Due to these differential responses of N and P mineralization to the treatments, the already existing N-limitation of plant growth in this sub-arctic peat bog may be sustained and probably further reinforced by climatic change. At the start of this decomposition experiment, N/P mass ratios in mature leaves of the dominant species varied between 13 and 14 (Aerts et al. 2009), indicating N-limited plant growth (Güsewell 2004). It is to be expected that N/P mass ratios will decrease in response to the climatic treatments, resulting in a stronger N-limitation of plant growth in this bog. However, it should be realized that these observations refer to plant litter only and not to soil organic matter that was formed prior to the start of the experimental manipulations. Recent measurements in our experiment showed that summer warming increases both N mineralization from soil organic matter, and also the flux of extractable organic N, which is about an order of magnitude higher than the mineral N flux (Weedon et al. 2012). The presence and type of mycorrhizal infection determine whether plant species have access to these organic N sources (Kielland 1994; Michelsen et al. 1998). Mycorrhizal species have access to organic N sources, whereas the non-mycorrhizal and arbuscular mycorrhizal (AM) species mainly assimilate inorganic N sources. Of the three species under study, Betula is ectomycorrhizal, whereas both Calamagrostis and Rubus are non-mycorrhizal (Michelsen et al. 1996, 1998). These growth form differences in soil N use have implications for the type of nutrient-limitation they experience, and are important determinants of the competitive ability of these species under conditions of N-limited growth (Aerts 2002).
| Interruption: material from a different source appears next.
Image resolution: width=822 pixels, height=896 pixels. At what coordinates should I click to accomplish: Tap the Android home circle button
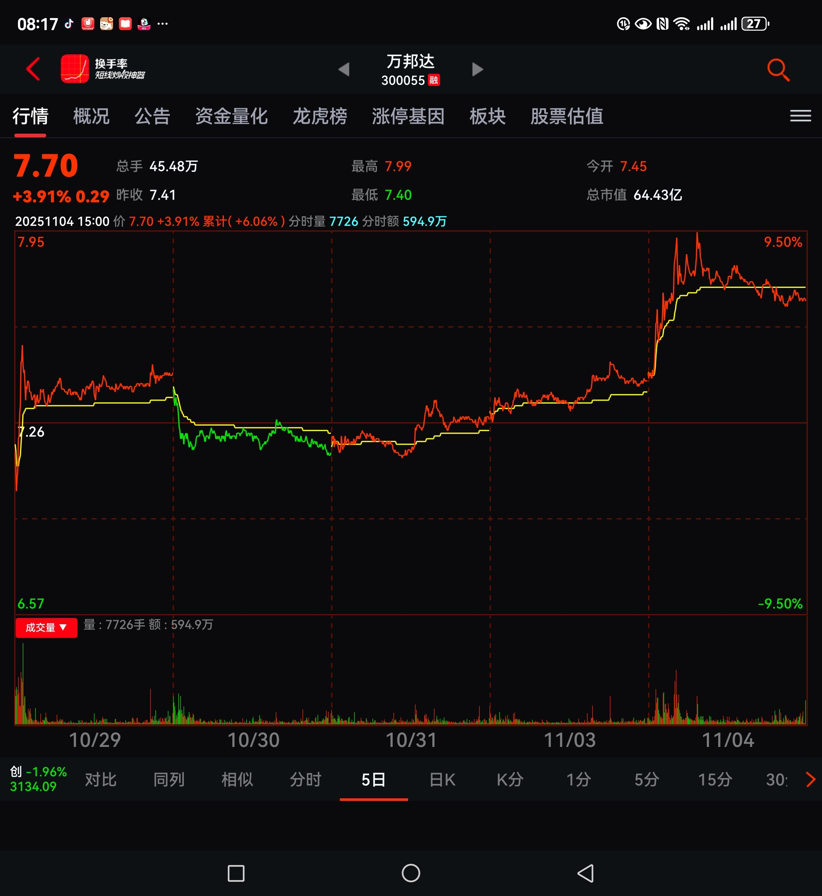coord(411,873)
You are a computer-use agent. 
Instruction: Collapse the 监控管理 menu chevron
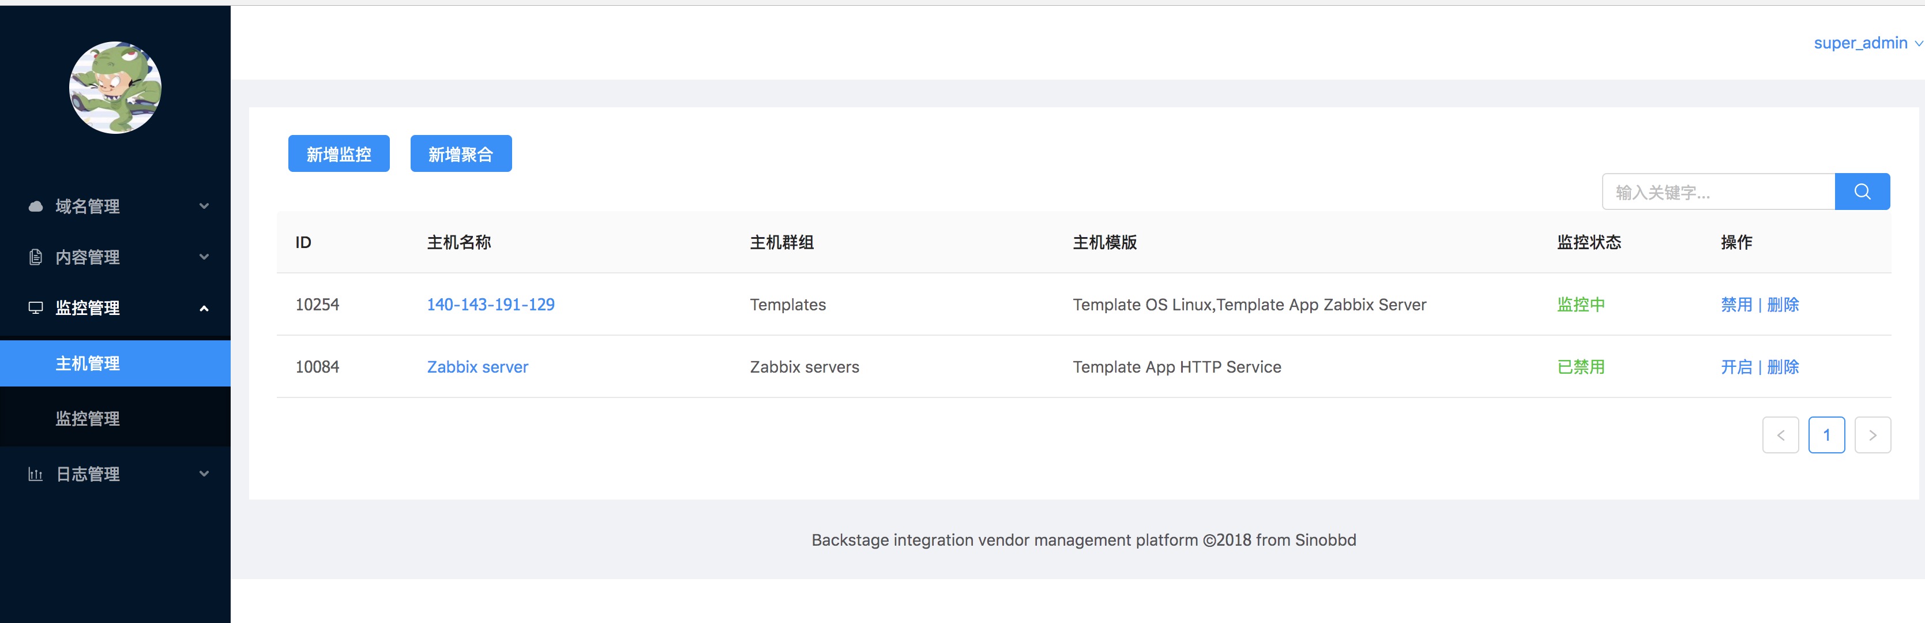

In conclusion, our results show that moderate changes in summer temperatures and/or winter snow addition have only limited effect on litter decomposition rates and N dynamics, but summer warming and, to a lesser extent spring warming, do stimulate litter P release. As a result, N-limitation of plant growth in this sub-arctic bog may be sustained or even further promoted. However, the extent of N-limitation will depend greatly on the relative abundance of key vascular species with their different chemical compositions and type of mycorrhizal associations.